Por todo esto, el acto del amor me pareció natural del todo y al placer físico no se le unió la sensación de estar cometiendo una acción insólita. Al contrario, como a veces ocurre con algunos paisajes que nos parece haberlos visto ya cuando en realidad es la primera vez que se ofrecen a nuestra mirada, me pareció estar haciendo cosas que ya había hecho, no sabía cuándo ni dónde, tal vez en otra vida. Todo ello no me impidió amar a Gino con pasión y con furor, besándolo, mordiéndolo, apretándolo entre mis brazos hasta casi sofocarlo. También él parecía poseído por la misma furia. Así, durante un tiempo que me pareció muy largo, en aquella habitación oscura, enterrada bajo dos pisos de una casa vacía y silenciosa, nos abrazamos violentamente, hurgándonos de mil maneras las carnes como dos enemigos que luchan por la vida y tratan de hacerse el mayor daño posible.

Pero cuando nuestros deseos se hubieron saciado y quedamos tendidos el uno junto al otro, lánguidos y extenuados, sentí un miedo enorme de que Gino, ahora que me había poseído, ya no quisiera casarse conmigo. Entonces me puse a hablar de la casa en la que viviríamos después de nuestro matrimonio.

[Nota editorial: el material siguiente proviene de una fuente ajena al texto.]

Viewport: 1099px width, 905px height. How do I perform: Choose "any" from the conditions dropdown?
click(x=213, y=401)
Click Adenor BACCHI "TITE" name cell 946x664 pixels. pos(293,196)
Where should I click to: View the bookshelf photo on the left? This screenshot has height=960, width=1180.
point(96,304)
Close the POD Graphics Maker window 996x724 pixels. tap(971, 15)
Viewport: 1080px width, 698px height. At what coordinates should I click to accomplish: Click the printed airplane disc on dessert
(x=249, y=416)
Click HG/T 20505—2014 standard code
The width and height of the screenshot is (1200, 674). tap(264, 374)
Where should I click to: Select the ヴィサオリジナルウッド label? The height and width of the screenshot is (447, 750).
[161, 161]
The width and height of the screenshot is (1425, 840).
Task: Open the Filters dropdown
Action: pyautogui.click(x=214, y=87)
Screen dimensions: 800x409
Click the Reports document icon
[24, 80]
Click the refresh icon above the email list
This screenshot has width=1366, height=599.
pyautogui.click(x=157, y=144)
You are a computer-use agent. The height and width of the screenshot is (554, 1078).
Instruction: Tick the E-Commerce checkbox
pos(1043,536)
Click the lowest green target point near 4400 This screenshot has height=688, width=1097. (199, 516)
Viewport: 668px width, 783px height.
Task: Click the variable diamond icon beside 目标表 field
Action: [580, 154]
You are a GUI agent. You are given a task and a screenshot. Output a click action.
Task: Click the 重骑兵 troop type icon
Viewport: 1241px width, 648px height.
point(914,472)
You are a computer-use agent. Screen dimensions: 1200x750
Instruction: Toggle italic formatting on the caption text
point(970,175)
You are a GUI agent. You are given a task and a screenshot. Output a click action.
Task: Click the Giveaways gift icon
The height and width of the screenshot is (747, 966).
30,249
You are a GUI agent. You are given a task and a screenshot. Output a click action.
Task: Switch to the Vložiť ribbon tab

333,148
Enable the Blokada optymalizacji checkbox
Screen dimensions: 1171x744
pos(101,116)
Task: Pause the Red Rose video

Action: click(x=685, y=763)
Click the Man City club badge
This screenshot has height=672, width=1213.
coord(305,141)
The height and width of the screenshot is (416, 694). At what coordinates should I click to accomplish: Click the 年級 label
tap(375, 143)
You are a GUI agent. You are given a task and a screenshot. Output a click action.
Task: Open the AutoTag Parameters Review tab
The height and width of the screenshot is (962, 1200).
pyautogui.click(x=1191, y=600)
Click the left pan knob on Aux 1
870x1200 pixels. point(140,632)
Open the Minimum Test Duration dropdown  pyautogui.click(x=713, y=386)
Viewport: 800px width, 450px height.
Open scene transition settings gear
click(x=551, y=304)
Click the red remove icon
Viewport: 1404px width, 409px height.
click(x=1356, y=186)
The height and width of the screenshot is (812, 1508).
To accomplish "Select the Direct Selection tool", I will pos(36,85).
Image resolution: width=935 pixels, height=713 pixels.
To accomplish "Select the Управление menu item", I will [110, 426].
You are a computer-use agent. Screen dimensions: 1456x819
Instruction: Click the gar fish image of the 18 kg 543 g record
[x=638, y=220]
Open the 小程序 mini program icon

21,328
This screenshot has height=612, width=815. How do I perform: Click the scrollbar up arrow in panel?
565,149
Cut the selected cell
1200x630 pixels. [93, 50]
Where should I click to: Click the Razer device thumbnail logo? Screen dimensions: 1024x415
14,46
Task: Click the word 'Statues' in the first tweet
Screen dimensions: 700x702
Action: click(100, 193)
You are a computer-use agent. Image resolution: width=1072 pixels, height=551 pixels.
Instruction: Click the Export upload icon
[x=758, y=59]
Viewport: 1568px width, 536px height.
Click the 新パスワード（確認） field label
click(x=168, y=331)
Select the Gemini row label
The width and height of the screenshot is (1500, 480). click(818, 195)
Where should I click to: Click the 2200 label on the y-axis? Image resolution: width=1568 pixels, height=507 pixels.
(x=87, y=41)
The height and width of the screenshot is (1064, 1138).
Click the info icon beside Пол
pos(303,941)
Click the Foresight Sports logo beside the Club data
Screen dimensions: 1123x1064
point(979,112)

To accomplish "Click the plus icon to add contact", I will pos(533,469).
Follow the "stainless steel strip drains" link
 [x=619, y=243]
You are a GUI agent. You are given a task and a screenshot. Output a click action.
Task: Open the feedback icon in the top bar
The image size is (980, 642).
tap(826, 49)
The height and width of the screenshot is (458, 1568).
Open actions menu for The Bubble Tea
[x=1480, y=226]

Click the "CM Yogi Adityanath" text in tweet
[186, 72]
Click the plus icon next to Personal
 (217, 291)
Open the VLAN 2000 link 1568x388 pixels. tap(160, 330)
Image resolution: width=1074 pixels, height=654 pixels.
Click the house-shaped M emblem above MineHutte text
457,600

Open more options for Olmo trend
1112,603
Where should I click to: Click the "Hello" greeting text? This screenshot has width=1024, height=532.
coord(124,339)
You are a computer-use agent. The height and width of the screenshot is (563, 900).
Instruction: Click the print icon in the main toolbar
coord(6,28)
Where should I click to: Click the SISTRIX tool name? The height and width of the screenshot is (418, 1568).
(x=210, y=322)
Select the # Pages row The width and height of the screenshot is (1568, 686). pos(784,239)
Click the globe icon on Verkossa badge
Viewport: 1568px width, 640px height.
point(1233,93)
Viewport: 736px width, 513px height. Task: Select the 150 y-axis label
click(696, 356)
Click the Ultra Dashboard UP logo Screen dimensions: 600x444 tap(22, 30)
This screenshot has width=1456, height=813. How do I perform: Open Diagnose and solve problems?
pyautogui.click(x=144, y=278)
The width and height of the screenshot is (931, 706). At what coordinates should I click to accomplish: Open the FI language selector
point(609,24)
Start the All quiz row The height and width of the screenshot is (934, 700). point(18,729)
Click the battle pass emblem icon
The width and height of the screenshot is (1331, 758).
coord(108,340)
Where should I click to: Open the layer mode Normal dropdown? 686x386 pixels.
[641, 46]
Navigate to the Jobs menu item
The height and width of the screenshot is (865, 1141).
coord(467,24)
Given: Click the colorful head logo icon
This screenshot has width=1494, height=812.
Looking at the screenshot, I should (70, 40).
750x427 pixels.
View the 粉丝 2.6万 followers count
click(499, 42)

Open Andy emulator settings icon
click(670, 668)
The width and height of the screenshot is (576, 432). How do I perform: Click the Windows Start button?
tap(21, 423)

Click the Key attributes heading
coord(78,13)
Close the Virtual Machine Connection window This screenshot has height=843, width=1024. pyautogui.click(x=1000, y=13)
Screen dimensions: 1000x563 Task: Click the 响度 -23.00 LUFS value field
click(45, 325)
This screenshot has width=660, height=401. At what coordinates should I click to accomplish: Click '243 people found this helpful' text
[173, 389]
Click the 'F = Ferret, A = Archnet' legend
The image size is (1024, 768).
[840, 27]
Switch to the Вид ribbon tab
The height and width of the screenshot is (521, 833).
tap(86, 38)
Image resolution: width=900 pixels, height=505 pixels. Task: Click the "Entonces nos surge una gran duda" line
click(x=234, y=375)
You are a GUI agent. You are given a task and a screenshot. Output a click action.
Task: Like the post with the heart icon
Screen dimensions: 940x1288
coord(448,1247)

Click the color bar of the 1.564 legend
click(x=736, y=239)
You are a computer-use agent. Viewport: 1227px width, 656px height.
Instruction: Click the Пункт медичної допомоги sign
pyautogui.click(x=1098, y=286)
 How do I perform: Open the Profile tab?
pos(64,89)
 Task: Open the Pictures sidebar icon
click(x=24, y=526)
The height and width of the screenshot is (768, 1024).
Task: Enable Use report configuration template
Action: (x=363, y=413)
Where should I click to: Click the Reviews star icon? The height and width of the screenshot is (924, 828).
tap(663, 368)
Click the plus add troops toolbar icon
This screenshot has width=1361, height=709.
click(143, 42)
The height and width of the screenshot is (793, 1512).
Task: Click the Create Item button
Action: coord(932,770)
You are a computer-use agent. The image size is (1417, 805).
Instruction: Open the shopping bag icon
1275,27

La villa de la dueña de Gino me había impresionado mucho, y ahora estaba convencida de que no podía haber felicidad si no era entre cosas bonitas y limpias. Me daba cuenta de que nunca llegaríamos a estar en condiciones de poseer, no ya una casa como aquélla, sino ni siquiera una habitación de una casa así, pero me esforzaba con obstinación por superar esa dificultad explicándole que aun en una casa pobre podía haber algo semejante a las ricas si estaba verdaderamente limpia como un espejo. Después del lujo, y tal vez más que el mismo lujo, la limpieza de la villa había despertado en mi mente un verdadero hormiguero de reflexiones. Intentaba convencer a Gino de que la limpieza podía hacer parecer bella hasta una cosa fea, pero, en realidad, desesperada por la idea de mi pobreza y consciente al mismo tiempo de que el matrimonio con Gino era el único medio de que disponía para salir de ella, quería sobre todo convencerme a mí misma.

—Aunque sólo sean dos habitaciones, si están limpias, con los suelos fregados cada día —explicaba—, los muebles sin polvo, los metales brillantes y todo en orden, los platos donde deben estar, los trapos donde deben guardarse, los paños en su sitio y los zapatos en el suyo, puede ser una casa bonita… Se trata sobre todo de barrer bien y fregar los suelos y quitar el polvo a las cosas cada día… No debes juzgar por la casa en que ahora vivimos mi madre y yo porque mi madre es desordenada y nunca le queda tiempo, pero nuestra casa será un espejo, te lo prometo.